Menelusuri akar masyarakat permisif terhadap politik dinasti

Praktik politik dinasti merusak demokrasi karena kontrol terhadap kekuasaan melemah sehingga memperbesar risiko terjadinya korupsi.

Masyarakat Indonesia cenderung permisif terhadap praktik politik dinasti, termasuk yang dilakukan Jokowi. Foto Antara/Widodo S. Jusuf

Isu politik dinasti kembali mengemuka di Indonesia seiring lahirnya Putusan Mahkamah Konstitusi (MK) Nomor 90/PUU-XXI/2023, yang membuka kesempatan putra sulung Presiden Joko Widodo (Jokowi) cum Wali Kota Surakarta, Gibran Rakabuming Raka, maju pada Pemilihan Umum (Pemilu) 2024. Ia pun menjadi calon wakil presiden (cawapres) Prabowo Subianto.

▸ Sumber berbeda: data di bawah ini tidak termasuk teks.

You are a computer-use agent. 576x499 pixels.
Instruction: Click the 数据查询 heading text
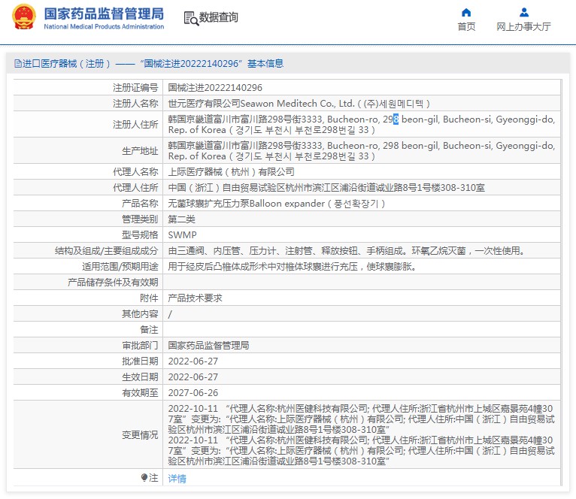(219, 17)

Persoalannya bukan karena Putusan 90 terbit, tetapi proses pemeriksaan hingga pemutusan perkara tersebut keluar karena keterlibatan paman Gibran atau ipar Jokowi sekaligus Ketua MK kala itu, Anwar Usman.

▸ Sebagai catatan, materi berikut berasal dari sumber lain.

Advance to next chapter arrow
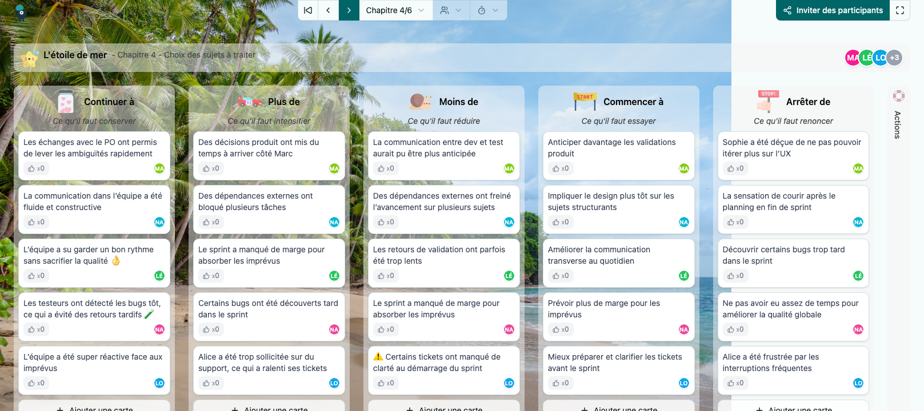Screen dimensions: 924x411 349,10
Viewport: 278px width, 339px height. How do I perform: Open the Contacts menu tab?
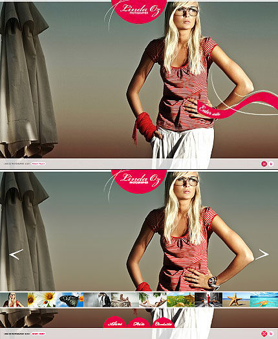click(x=164, y=323)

Hal ini menyalahi Sapta Karsa Hutama, utamanya prinsip integritas, ketidakberpihakan, kecakapan dan kesetaraan, kepantasan dan kesopanan, serta independensi. Itu diperkuat dengan Putusan Majelis Kehormatan MK (MKMK) 02/MKMK/L/11/2023 sehingga Anwar dicopot sebagai Ketua MK karena melakukan pelanggaran etik berat.

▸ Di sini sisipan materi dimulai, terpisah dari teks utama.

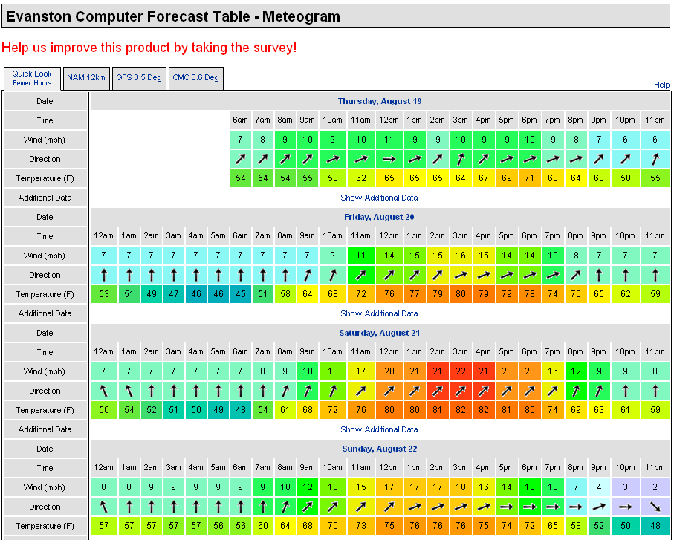The image size is (674, 540).
Task: Click Saturday's 3pm wind speed cell showing 22
Action: [x=461, y=371]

Presiden Jokowi membantah bahwa dirinya membangun dinasti. Kilahnya, rakyat yang menentukan siapa yang akan menentukan siapa yang akan memimpin kelak dalam pemilu.

"Baik itu di pilkada, di pemilihan wali kota, pemilihan bupati, pemilihan gubernur, pemilihan presiden, itu semuanya yang memilih itu rakyat, yang menentukan itu rakyat, yang mencoblos itu juga rakyat," tuturnya di Jakarta, 24 Oktober silam.